Dershowitz continues his apology (argument) for Spitzer:
There is another issue that is potentially quite troubling in this case. The story about how Spitzer’s alleged crimes were discovered does not ring true. … I strongly suspect that we will learn more about how the feds came to focus on Spitzer’s financial transactions. The money laundering statute is so vague and open-ended that it can be used selectively to target political and economic opponents. On this issue, stay tuned. We have not heard the last of it.
As a nation we must learn how to distinguish between sin and crime, between activities that endanger the public and those that harm only the actor and his family. The criminal law should be reserved for serious predatory misconduct.
There is an old expression: “When you don’t have the law on your side, argue the facts. When you have neither the law nor the facts or your side, just argue.” After attacking America for being religious prudes, Dershowitz now impugnes the motives and tactics of the feds, claiming they have a personal vendetta or a political ax to grind. I believe that neither are true in that Spitzer was hated (and feared) by politicians on both sides of the aisle.
Dershowitz continues his apology (argument) on behalf of a champion of liberalism, Gov. Eliot Spitzer:
The laws criminalizing adult consensual prostitution – especially with $5,000-an-hour call girls – are as anachronistic as the old laws that used to criminalize adultery, fornication, homosexuality and even masturbation. These may be sins, but there are no real victims, except for family members.
Here, Dershowitz attacks the very foundation of the Ten Commandments by Moses from where the moral-based laws in America’s legal system originated as being outdated and irrelevant. In an earlier piece on Dershowitz’s Harvard law school colleague, Laurence Tribe, I also strongly criticized Tribe for brazenly perverting the rule of law.

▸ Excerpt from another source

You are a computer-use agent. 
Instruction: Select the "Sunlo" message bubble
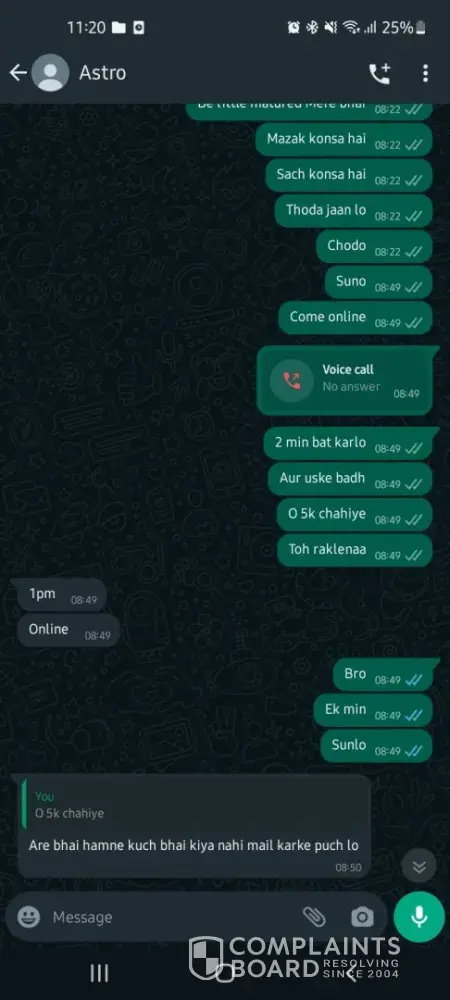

Tribe not only advocates the legalization of partial-birth abortion, homosexual sodomy and same-sex marriage, but he ridicules traditional marriage today as “constitutionally suspect” and a “federal constitutional issue.”

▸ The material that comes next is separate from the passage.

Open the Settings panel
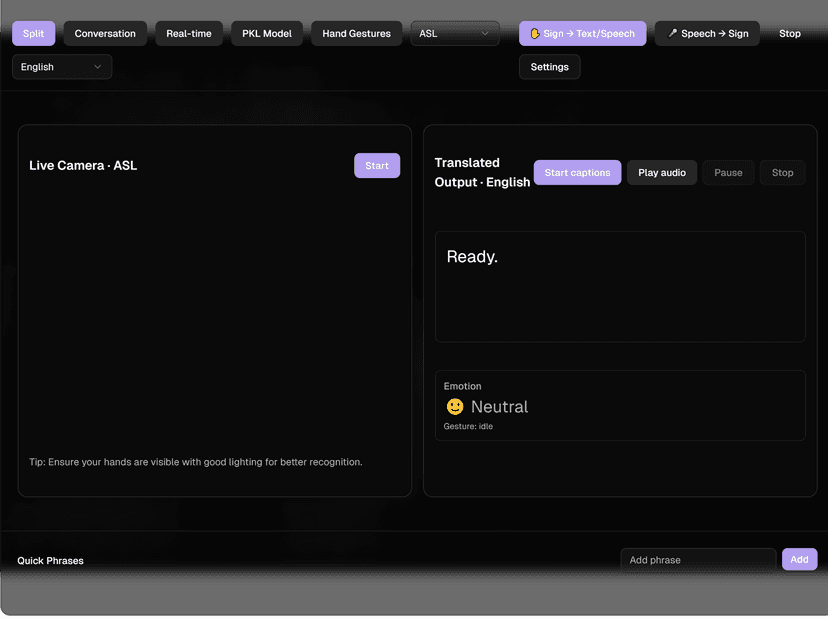Screen dimensions: 828x619 click(549, 67)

It is the same intellectual war stategy liberal academics have waged against society since they successfully separated morality (Judeo-Christianity) from science by diefing Charles Darwin’s “theory of evolution.” For the past 150 years, Darwin’s theories have deciminated Western societies as they have infiltrated every discipline of the academy and intellectual thought – from philosophy, science, medicine, law, to economics, education, business, politics, art, culture, even the United Nations and beyond.
Dershowitz and Tribe’s view of the rule of law must not carry the day because according to Dershowitz’s apology on the Spitzer affair, “there are no real victims.” However, the real victims here will be the rule of law and the deconstruction of society if Spitzer and other powerful men can successfully escape the bar of justice simply because Dershowitz says so.